Listen to the Best U2 Songs
Best U2 Songs of All Time
“Where the Streets Have No Name” The Joshua Tree, 1987
“I want to run, I want to hide / I want to tear down the walls that hold me inside.” With its tortuously slow buildup, this song soon soars, epitomizing the full spirit of U2. Inspired by the idea of breaking down social barriers with a yearning for worldwide equality, it is the potential in the lyrics of what could be that give it a heft under its wings.
“Sunday Bloody Sunday” War, 1983
The sharp snare drum is so intense you can almost smell the gun smoke. Without a doubt the band’s most political post-punk anthem, the song was the band’s response to the Bloody Sunday massacre in 1972, when the British Army shot and killed 14 unarmed civilian protesters in the Northern Irish town of Derry. The song is an angst-ridden, take-to-the-streets howl with one core message: No more war.
“Running to Stand Still” The Joshua Tree, 1987
A twangy guitar plucked in the intro leads you through a couple’s tale of heroin addiction, as they search for a score in 1980s Dublin. “Suffer the needle chill / She’s running to stand still.” The song’s ebb and flow is crafted perfectly between Larry Mullen Jr.’s drum beat and Bono’s soft-spoken vocals that bring it to an uneasy, listless calm.
“New Year’s Day” War, 1983
Cold and ashen with the Edge’s icy piano lead, this War track combats bleakness with a hope for rebirth (“I will begin again”). Adam Clayton’s bass line ties it all together for a wintery track lyrically inspired by the Polish Solidarity movement of the early ’80s, but applicable to any challenge that requires rising above.
“Mysterious Ways” Achtung Baby, 1991
U2’s sound took a turn in the ’90s as the band brought in electronic music and industrial pop influences. Basically, they brought the funk. With its themes of love and romance, “Mysterious Ways” could be considered a dance track with its heavy bass and rhythmic percussion. Add in the Edge’s tricked-out guitar riffs, there’s no denying the song has major sex appeal.
“Walk On” All That You Can’t Leave Behind, 2000
After the band’s musical experimentation in the ’90s, All That You Can’t Leave Behind was not only a throwback to the band’s early roots, but a therapeutic soundtrack in the wake of 9/11. The triumphant comeback album’s songs served as anthems for peace and tried to make sense of our new reality. None of those tunes resonated more than “Walk On,” which centers on shedding baggage. “And I know it aches / And your heart it breaks / And you can only take so much / Walk on.” If the album was said to be about acknowledging the band's past, it was the timing of its release that gave us such comfort for the future.

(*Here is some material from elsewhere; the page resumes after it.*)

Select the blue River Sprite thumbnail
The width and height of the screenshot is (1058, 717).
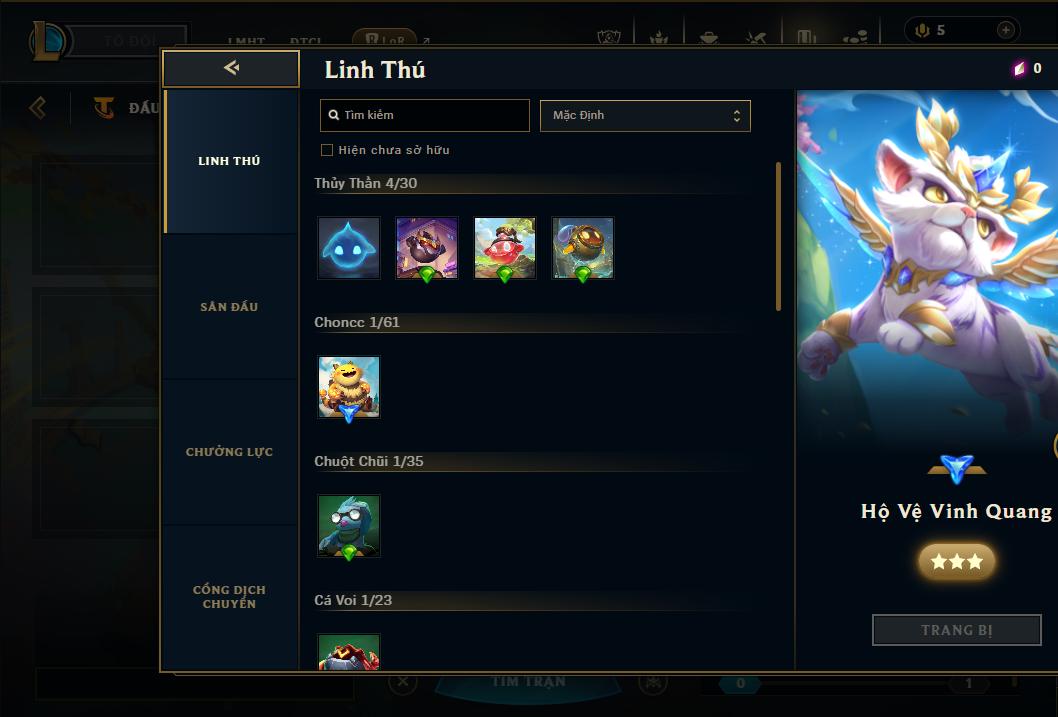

“Red Hill Mining Town” The Joshua Tree, 1987
Written about the families affected by the mineworkers’ strike in 1984 when the British government closed a number of UK coal mines, this song honed in on blue collar hardships after the bottom line wins. The beauty is in the buildup to the chorus throughout the tune, as it lulls along and picks up ever-so-slightly to culminate in a bellow rooted in suffering. “I’m hanging on / You're all that's left to hold on to / I'm still waiting.”
“Gloria” October, 1981
Steeped in the band’s Catholic and Protestant backgrounds—which also happens to include a Latin chorus (Gloria in te domine / Gloria exultate)—“Gloria” has a fast tempo and aggressive guitar work that picks you apart. The end is delivered like a sermon high on the mountaintop, giving us a front row pew to some of the band’s best early work.
“Pride (In the Name of Love)” The Unforgettable Fire, 1984
“Early morning, April 4 / Shots ring out in the Memphis sky / Free at last, they took your life / They could not take your pride.” Just as important today as it was when it was released in 1984, “Pride” tackles civil rights and the assassination of Martin Luther King Jr. The band pairs that message with a thundering bassline, an instantly recognizable intro and Edge’s pointed, frantic guitar—and the result is arguably one of its biggest hits.
“Bad” The Unforgettable Fire, 1984
Led by Edge’s chimey guitar and an organ riff that repeats throughout the song, “Bad” hits its stride via Mullen’s drum work, which results in a rousing finale as Bono hits the song’s high point: “I'm wide awake, I'm wide awake / Wide awake / I'm not sleeping / Oh, no, no, no.”